(Beginning of Records)
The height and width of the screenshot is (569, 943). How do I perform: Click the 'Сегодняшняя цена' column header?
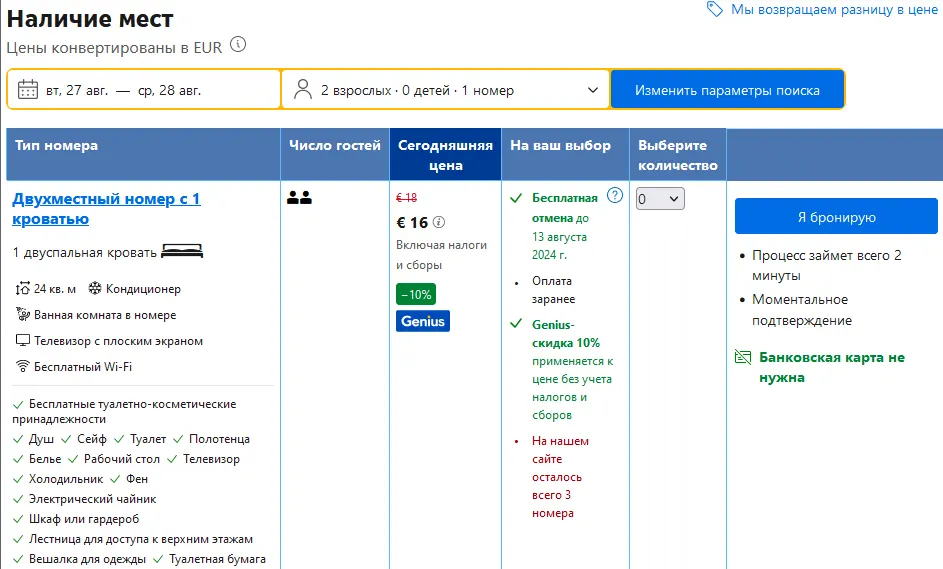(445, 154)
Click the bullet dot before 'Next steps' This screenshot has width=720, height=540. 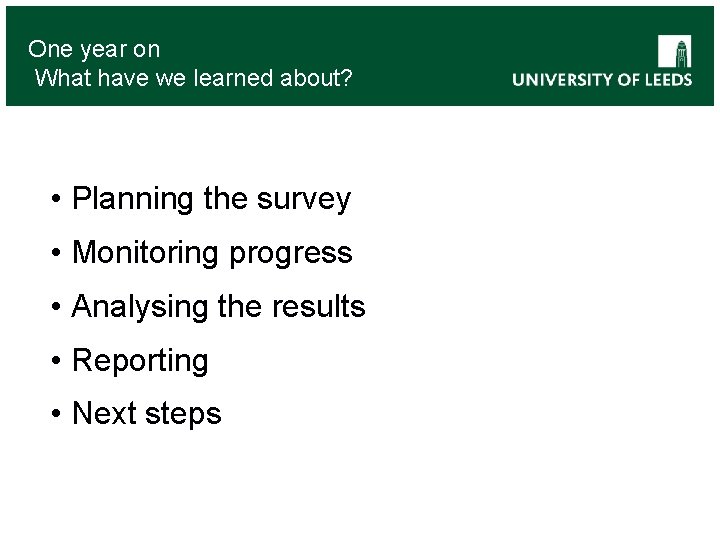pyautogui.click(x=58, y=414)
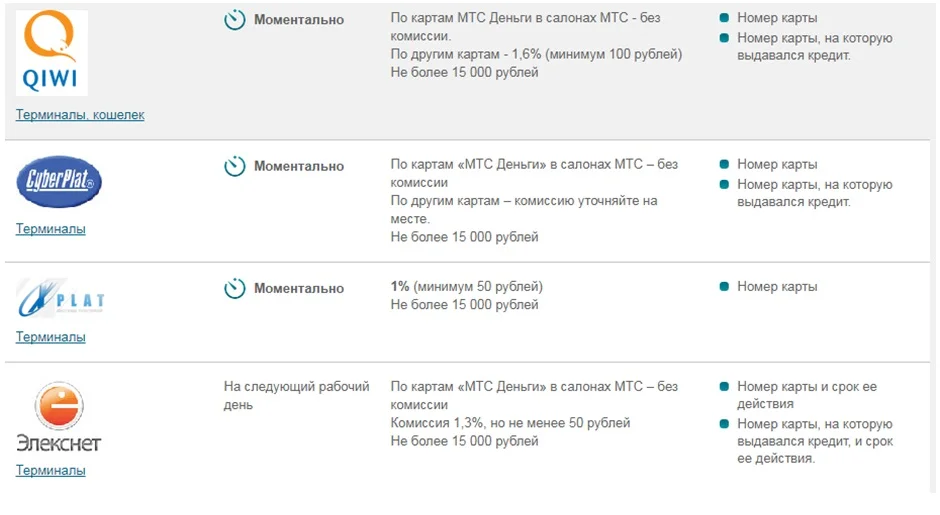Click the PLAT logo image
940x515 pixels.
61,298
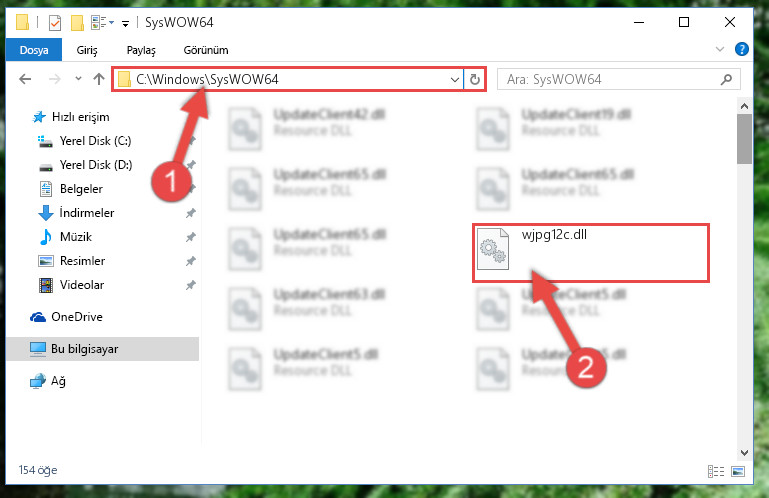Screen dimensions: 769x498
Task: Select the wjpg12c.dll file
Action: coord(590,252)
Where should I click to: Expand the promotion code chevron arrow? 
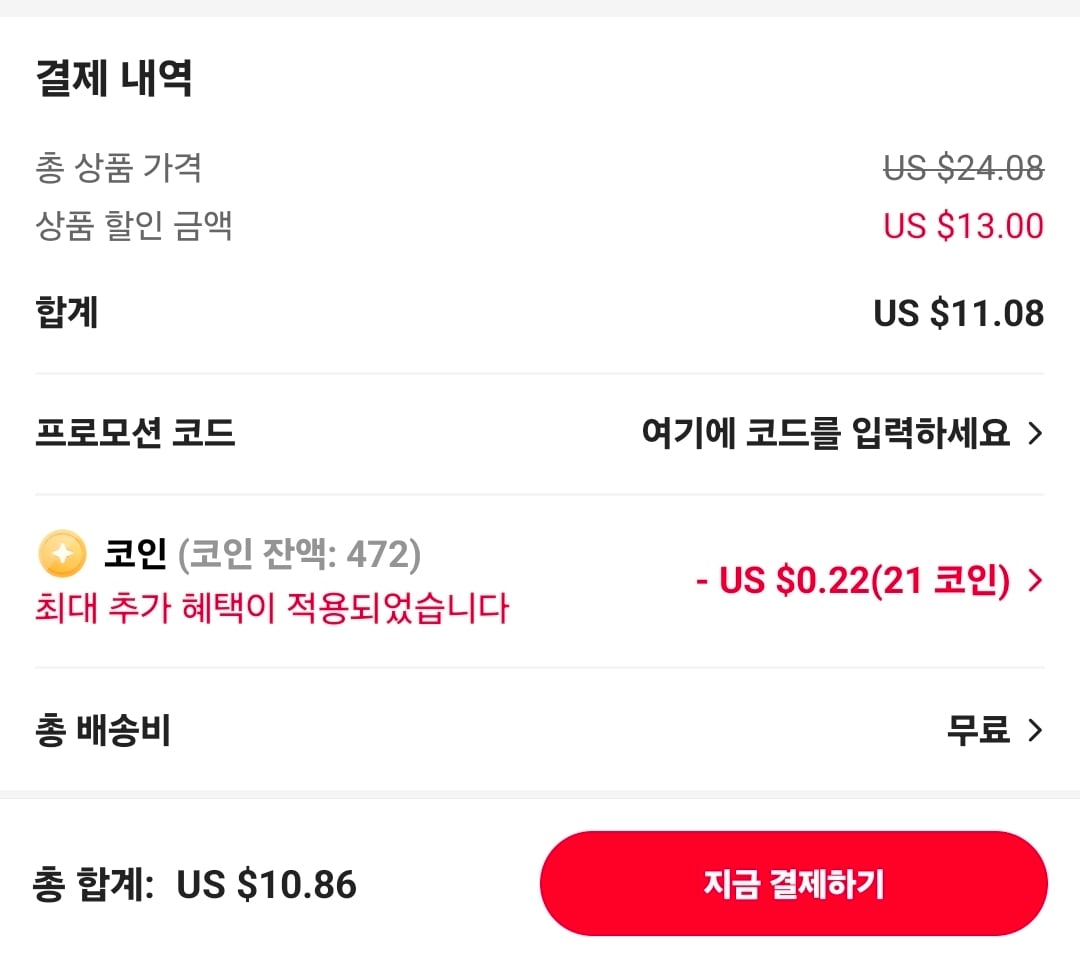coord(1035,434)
(End of Records)
(Beginning of Records)
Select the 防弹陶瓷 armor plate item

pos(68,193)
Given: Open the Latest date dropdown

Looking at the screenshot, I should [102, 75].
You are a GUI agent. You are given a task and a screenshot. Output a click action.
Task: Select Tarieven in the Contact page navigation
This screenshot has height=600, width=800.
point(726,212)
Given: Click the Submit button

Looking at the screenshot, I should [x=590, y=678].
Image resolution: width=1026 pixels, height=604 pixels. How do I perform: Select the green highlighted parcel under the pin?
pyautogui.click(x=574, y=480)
(End of Records)
What you will do: Both the line containing "Select the 防弹陶瓷 armor plate item" and the line containing "Task: Select Tarieven" belong in the answer. Print them and every line above that falls between them exactly, and no others.

Task response:
Select the 防弹陶瓷 armor plate item

pos(68,193)
Given: Open the Latest date dropdown

Looking at the screenshot, I should [102, 75].
You are a GUI agent. You are given a task and a screenshot. Output a click action.
Task: Select Tarieven in the Contact page navigation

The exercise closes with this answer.